How the crisis is affecting teachers
One in ten teachers in British schools has to take a second or even a third job to feed his family amid the economic crisis in the country. This was reported on Sunday by the weekly newspaper The Observer, citing research by the teachers' union.
It is noted that the 5-8% pay rise for teachers announced by the British authorities will not help them much, given inflation rates in excess of 11% on an annual basis.
The CEO of Galaxy Trust said that one of his schools was doing private tutoring. Also, he said he has a teacher who has to do extra work besides teaching.
According to his information, teachers in their spare time are starting to moonlight as taxi drivers and bartenders, and giving private lessons more often. In addition, an increasing number of teachers are taking advantage of the on-site food banks that were originally set up to help students from poor families.
He said: "They are worried about money, there is a heavy reliance on public transport as some cannot afford to drive their own cars.

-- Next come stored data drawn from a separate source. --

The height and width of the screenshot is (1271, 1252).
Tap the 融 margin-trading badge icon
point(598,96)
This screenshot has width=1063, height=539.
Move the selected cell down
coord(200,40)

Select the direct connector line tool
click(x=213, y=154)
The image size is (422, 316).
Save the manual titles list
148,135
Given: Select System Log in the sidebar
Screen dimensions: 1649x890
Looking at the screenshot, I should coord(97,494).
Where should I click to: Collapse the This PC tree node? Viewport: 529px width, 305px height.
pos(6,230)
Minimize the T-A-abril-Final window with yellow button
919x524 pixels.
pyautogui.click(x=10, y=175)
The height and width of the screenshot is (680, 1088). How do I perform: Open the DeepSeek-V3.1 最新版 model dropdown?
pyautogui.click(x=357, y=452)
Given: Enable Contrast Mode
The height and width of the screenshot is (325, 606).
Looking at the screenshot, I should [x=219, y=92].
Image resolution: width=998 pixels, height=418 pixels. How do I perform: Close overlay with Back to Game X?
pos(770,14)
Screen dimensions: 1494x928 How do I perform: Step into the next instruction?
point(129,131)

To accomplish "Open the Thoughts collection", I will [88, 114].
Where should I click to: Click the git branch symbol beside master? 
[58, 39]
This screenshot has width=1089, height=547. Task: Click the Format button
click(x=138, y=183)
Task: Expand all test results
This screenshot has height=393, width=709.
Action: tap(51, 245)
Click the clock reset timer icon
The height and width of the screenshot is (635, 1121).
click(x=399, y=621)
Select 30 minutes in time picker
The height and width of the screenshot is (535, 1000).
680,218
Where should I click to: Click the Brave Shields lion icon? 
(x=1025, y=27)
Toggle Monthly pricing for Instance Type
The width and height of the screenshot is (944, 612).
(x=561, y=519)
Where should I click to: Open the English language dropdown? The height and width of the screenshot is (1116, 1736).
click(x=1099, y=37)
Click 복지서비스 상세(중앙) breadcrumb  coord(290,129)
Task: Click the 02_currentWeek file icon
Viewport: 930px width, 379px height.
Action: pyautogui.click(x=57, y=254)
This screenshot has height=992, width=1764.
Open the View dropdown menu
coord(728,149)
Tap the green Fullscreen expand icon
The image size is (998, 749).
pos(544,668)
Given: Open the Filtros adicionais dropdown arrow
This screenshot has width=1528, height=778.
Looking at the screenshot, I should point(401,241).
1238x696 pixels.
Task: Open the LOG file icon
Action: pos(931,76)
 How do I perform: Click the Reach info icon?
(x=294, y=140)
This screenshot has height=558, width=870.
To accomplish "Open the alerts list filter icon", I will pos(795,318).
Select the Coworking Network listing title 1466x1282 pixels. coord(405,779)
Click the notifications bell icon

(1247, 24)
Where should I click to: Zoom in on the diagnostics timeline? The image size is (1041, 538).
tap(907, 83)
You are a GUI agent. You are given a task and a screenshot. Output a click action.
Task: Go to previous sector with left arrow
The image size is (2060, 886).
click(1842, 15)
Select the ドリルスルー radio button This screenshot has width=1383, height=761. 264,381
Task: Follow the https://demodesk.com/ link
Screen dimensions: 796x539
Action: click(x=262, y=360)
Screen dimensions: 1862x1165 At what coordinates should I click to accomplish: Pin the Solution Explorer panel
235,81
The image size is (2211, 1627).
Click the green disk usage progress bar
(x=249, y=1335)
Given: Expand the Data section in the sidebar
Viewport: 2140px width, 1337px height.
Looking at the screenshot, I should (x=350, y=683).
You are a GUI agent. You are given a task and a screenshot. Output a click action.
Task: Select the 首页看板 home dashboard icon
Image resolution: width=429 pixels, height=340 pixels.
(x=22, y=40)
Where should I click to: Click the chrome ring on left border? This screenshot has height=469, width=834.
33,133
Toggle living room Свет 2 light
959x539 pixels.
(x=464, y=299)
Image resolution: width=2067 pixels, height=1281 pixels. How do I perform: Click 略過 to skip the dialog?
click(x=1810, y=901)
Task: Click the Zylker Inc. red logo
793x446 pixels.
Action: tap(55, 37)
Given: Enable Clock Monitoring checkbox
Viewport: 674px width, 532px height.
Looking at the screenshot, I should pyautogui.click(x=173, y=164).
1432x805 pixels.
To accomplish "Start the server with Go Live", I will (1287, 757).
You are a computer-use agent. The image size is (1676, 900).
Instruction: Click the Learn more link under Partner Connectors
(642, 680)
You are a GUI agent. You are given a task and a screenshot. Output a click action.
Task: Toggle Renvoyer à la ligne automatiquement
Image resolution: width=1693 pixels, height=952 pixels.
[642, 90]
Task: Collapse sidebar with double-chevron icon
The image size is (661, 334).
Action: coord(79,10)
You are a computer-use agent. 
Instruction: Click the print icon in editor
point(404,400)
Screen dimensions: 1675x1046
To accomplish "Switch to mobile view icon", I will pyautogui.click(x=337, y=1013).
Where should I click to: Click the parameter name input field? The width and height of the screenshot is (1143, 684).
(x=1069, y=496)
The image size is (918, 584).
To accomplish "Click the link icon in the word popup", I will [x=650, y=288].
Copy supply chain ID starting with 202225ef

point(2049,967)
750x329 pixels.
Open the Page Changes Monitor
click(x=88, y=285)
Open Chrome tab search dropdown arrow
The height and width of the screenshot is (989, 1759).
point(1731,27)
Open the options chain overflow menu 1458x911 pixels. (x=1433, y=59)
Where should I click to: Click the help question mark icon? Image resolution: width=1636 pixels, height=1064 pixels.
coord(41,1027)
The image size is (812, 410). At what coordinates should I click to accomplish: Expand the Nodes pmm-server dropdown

It's about working to survive rather than working to prosper."
General secretary Patrick Roach of the NASUWT, said that, more and more teachers were having to take on extra work.
Patrick Roach said: "Teachers say they are burned out from working harder for a small salary."
It is worth noting that a survey from Education Support (ES) will be published on Tuesday, which could see that stress is on crisis proportions, with more than half of educators wanting to leave their jobs.
Earlier, the London-based Centre for Economic and Business Research warned that Britain was at risk of the biggest fall in living standards since the 1950s due to the crisis in Europe's energy markets. According to the UK's National Statistics Service, inflation in the country accelerated to an annual rate of 11.1% in October, the highest since 1981. Higher electricity tariffs were cited as the main factor behind the rise in prices.